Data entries
((
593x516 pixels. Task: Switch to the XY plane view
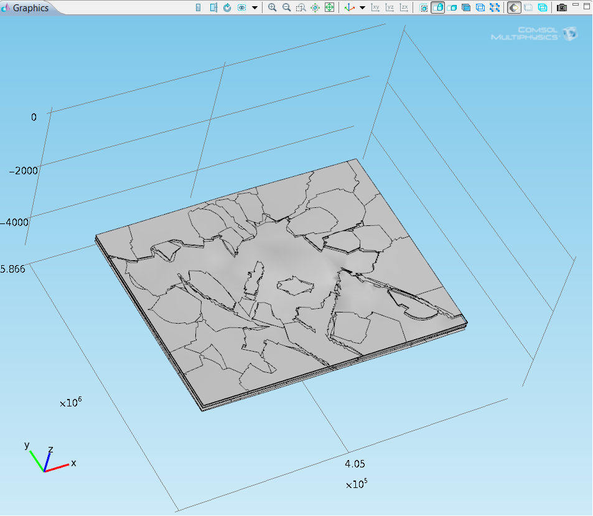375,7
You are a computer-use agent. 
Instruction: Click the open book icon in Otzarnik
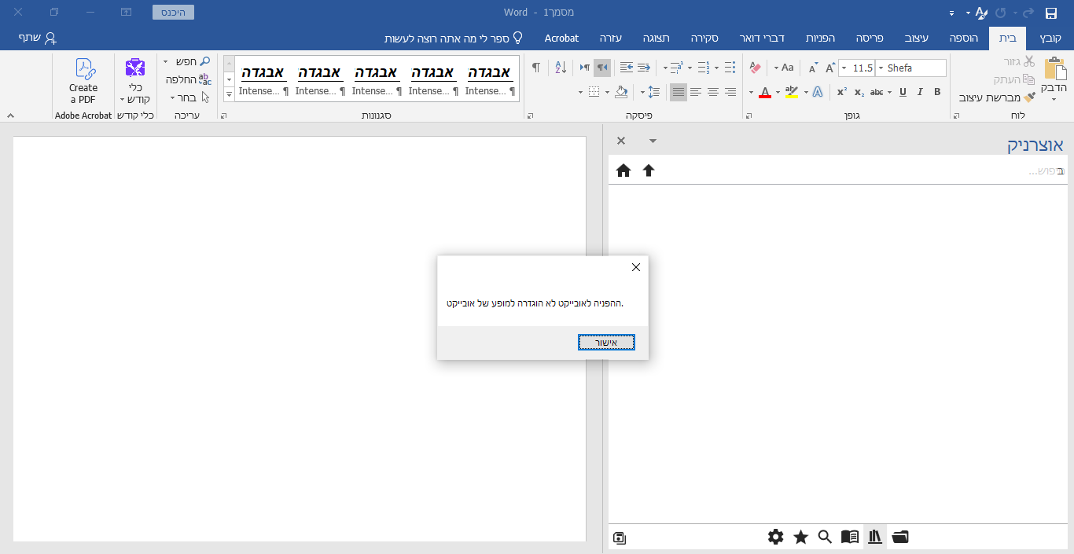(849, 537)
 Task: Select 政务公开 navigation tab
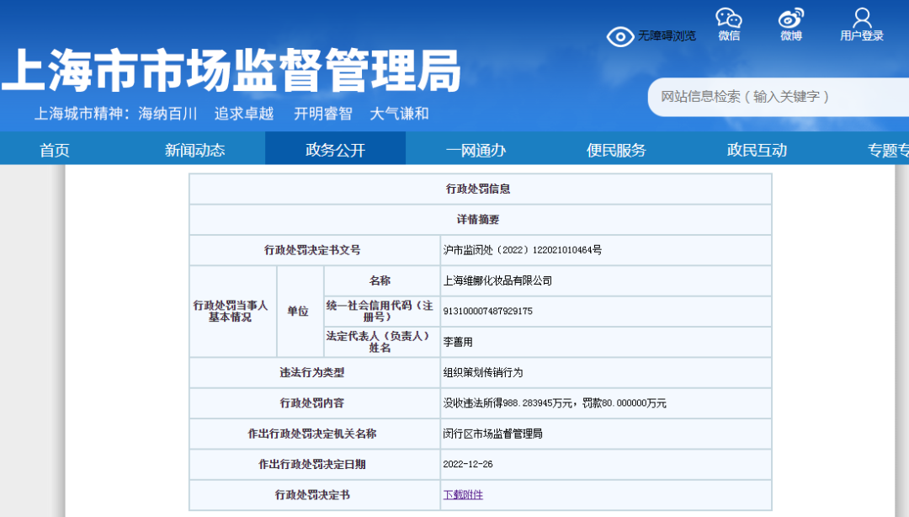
))
### ACTIVITY
Output the entries above exactly as given, but strip out the pictures.

### ANSWER SECTION
593x516 pixels. Task: Switch to the XY plane view
375,7
You are a computer-use agent. 
Instruction: Click the open book icon in Otzarnik
(849, 537)
 Task: Select 政务公开 navigation tab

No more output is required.